======== Records to process ========

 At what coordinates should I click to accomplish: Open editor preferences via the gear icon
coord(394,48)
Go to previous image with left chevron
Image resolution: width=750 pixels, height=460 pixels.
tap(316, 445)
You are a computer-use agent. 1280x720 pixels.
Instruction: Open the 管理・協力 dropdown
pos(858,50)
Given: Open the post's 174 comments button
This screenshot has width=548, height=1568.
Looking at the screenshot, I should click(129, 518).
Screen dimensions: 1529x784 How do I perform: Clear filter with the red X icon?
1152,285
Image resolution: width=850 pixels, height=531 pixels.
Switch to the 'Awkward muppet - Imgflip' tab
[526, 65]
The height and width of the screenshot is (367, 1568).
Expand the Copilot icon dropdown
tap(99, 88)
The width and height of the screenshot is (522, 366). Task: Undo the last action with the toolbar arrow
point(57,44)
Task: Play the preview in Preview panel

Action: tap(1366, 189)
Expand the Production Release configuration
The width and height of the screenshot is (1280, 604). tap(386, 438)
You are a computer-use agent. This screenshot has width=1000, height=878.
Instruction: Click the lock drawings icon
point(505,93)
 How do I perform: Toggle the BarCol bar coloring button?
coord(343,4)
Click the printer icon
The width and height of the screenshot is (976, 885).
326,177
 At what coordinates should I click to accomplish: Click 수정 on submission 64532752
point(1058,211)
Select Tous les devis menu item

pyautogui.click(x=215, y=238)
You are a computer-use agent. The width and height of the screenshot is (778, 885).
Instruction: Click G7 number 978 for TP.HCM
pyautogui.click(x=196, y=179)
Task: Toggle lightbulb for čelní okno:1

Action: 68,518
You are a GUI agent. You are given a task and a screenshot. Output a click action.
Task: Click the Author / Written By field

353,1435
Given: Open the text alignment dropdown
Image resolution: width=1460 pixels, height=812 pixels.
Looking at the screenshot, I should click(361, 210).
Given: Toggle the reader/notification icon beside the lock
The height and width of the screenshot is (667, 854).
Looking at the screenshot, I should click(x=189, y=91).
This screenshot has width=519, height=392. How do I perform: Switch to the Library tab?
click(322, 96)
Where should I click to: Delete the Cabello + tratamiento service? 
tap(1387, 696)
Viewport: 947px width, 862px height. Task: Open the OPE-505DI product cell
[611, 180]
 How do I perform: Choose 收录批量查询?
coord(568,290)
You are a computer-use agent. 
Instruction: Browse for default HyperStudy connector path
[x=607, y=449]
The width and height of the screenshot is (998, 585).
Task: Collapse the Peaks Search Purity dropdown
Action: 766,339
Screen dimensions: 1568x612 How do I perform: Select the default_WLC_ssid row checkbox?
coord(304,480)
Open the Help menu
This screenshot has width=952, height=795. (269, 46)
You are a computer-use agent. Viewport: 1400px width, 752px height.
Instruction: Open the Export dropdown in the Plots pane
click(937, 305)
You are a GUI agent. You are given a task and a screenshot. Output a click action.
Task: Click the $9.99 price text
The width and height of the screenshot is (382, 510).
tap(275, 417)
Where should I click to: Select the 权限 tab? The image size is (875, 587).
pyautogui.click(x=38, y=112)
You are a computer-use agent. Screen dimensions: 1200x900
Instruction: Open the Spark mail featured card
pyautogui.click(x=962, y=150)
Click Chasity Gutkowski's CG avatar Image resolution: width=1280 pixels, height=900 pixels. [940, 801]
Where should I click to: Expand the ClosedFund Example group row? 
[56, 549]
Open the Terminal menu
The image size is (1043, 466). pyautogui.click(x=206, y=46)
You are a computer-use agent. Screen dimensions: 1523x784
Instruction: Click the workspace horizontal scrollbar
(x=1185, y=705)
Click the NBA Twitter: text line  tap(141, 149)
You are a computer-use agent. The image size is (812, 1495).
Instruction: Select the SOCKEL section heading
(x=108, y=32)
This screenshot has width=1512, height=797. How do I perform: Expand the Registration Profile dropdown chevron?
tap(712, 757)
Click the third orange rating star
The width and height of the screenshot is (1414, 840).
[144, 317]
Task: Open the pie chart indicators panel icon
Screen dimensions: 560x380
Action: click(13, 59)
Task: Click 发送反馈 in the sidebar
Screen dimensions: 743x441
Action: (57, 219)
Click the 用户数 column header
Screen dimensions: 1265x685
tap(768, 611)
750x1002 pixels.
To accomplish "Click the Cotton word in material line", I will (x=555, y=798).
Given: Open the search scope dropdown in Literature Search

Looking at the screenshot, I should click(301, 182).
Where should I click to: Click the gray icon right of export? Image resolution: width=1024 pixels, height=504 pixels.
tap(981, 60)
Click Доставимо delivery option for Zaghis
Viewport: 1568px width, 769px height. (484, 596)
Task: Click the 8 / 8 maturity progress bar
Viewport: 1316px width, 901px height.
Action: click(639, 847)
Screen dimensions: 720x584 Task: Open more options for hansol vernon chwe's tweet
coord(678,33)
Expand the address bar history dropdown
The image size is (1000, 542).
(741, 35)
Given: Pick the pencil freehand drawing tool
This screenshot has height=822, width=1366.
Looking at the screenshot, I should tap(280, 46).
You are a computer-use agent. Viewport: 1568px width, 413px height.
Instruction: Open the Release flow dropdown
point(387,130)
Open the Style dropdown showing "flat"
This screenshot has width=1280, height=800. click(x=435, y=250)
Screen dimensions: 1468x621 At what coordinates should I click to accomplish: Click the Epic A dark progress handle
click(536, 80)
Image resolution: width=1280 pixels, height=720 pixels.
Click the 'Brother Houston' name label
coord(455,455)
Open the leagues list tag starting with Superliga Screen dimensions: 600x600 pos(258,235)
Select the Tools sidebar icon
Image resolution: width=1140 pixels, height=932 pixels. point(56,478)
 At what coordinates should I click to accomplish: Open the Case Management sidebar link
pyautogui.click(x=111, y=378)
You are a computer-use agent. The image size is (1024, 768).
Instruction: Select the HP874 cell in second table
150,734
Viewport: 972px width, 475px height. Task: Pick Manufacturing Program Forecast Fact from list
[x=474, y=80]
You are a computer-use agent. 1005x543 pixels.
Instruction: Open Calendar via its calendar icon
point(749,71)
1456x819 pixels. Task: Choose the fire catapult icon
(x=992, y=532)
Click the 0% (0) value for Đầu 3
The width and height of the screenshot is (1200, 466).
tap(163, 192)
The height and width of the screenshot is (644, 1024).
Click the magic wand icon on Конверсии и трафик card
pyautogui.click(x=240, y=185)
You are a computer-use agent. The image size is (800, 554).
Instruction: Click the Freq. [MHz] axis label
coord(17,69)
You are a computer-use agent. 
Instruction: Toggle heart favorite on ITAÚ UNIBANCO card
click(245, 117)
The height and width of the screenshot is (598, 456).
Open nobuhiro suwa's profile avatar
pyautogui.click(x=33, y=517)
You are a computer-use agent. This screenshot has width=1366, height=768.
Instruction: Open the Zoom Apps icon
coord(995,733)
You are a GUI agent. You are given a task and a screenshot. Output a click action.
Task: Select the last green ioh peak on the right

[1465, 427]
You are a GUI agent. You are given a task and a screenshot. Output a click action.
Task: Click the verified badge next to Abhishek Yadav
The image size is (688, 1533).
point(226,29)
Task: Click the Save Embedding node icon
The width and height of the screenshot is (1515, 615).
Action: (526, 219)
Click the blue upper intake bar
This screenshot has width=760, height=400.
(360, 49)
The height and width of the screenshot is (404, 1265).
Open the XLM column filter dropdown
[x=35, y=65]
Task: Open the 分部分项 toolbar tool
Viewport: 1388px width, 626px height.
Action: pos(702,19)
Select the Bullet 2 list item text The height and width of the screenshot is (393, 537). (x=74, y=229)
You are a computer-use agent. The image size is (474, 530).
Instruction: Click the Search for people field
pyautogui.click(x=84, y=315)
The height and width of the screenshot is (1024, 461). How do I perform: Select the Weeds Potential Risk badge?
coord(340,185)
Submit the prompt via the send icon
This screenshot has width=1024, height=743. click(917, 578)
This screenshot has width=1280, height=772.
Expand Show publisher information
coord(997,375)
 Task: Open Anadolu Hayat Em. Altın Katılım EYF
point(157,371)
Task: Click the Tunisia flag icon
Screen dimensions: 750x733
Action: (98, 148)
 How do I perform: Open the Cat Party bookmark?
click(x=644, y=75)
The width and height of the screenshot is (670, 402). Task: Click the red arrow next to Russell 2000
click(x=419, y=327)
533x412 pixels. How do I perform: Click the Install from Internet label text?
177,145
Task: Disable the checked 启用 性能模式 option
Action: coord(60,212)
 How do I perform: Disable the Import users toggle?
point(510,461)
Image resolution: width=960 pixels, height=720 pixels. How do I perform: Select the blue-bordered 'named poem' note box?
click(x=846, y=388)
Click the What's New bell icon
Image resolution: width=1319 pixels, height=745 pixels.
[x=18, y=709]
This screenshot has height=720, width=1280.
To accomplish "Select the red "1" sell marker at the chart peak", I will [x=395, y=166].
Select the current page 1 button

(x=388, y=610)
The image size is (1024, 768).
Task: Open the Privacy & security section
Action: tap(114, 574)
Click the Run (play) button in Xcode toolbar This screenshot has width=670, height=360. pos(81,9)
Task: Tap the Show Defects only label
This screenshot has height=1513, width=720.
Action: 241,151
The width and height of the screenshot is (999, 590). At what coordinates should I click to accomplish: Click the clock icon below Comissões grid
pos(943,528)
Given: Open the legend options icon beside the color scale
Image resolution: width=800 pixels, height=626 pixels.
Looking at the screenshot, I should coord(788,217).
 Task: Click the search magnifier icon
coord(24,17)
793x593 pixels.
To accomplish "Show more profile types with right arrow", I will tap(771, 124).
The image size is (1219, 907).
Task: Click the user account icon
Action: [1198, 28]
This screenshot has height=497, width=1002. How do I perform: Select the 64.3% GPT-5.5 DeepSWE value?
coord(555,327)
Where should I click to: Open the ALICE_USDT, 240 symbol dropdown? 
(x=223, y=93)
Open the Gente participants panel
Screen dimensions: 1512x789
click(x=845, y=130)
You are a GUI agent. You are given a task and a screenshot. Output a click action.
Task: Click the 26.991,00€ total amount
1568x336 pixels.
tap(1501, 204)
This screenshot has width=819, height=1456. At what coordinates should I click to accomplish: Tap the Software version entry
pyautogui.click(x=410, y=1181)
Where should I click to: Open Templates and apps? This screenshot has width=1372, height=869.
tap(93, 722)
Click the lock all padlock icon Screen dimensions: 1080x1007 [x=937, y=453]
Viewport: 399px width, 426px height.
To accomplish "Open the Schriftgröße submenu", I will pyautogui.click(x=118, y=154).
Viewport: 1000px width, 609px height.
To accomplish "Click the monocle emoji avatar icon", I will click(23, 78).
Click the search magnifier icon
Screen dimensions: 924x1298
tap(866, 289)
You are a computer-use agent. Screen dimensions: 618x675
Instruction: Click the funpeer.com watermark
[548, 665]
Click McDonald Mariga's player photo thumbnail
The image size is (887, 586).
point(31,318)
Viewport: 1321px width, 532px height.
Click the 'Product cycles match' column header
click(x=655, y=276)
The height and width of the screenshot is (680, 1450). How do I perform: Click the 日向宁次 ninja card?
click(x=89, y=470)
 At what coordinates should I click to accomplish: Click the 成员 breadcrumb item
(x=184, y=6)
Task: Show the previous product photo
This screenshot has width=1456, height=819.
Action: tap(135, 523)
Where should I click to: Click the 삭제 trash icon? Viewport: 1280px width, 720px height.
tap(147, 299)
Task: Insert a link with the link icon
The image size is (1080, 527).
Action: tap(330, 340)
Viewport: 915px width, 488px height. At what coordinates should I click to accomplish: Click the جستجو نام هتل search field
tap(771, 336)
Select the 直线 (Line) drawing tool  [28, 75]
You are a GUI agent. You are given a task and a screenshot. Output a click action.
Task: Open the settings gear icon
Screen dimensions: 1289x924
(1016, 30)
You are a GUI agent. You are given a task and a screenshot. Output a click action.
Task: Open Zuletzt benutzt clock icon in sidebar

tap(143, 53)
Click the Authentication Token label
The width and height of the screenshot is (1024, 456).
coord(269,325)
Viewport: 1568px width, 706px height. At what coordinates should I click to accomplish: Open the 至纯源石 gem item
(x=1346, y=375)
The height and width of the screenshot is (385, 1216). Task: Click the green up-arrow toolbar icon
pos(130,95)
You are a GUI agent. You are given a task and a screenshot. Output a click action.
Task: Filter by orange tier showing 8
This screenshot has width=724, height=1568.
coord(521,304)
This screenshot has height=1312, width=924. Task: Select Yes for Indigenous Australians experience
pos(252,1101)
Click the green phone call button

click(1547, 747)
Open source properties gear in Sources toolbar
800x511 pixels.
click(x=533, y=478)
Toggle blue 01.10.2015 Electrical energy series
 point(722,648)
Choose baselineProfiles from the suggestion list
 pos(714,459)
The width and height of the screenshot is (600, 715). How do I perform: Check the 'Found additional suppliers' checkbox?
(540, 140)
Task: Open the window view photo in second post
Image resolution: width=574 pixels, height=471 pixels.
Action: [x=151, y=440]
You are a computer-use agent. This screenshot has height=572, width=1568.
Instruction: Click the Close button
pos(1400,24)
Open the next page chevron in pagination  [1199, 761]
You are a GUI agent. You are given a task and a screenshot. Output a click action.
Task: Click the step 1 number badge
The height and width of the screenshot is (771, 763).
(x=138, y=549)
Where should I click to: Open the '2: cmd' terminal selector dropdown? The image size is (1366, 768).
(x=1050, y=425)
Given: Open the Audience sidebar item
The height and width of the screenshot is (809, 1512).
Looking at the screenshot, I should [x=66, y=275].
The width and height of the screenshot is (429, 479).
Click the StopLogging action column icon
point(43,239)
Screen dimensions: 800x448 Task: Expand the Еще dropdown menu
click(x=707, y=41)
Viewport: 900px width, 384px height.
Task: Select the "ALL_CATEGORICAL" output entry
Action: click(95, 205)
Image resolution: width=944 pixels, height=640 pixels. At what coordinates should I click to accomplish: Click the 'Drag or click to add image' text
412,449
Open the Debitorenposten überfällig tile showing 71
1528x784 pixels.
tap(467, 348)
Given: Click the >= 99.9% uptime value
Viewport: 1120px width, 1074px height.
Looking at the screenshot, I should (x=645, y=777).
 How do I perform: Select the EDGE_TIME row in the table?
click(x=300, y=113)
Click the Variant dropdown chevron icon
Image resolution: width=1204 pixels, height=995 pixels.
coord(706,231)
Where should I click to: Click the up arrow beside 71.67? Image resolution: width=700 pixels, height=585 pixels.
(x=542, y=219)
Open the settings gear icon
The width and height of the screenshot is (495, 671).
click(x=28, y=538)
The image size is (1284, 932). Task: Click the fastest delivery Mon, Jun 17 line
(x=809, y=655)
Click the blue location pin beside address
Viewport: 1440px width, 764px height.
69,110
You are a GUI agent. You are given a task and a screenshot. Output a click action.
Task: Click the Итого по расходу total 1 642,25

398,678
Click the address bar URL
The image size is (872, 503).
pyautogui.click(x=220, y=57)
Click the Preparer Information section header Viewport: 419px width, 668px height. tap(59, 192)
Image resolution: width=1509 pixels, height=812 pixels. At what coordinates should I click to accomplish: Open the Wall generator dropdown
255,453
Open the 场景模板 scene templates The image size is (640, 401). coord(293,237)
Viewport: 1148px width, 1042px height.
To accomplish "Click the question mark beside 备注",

========

*Your goal:* In the entries above, find the line holding "Screen dimensions: 560x380" and the line holding "750x1002 pixels."; print both of them and every line between, exactly, and nothing else.

*Your solution:*
Screen dimensions: 560x380
Action: click(13, 59)
Task: Click 发送反馈 in the sidebar
Screen dimensions: 743x441
Action: (57, 219)
Click the 用户数 column header
Screen dimensions: 1265x685
tap(768, 611)
750x1002 pixels.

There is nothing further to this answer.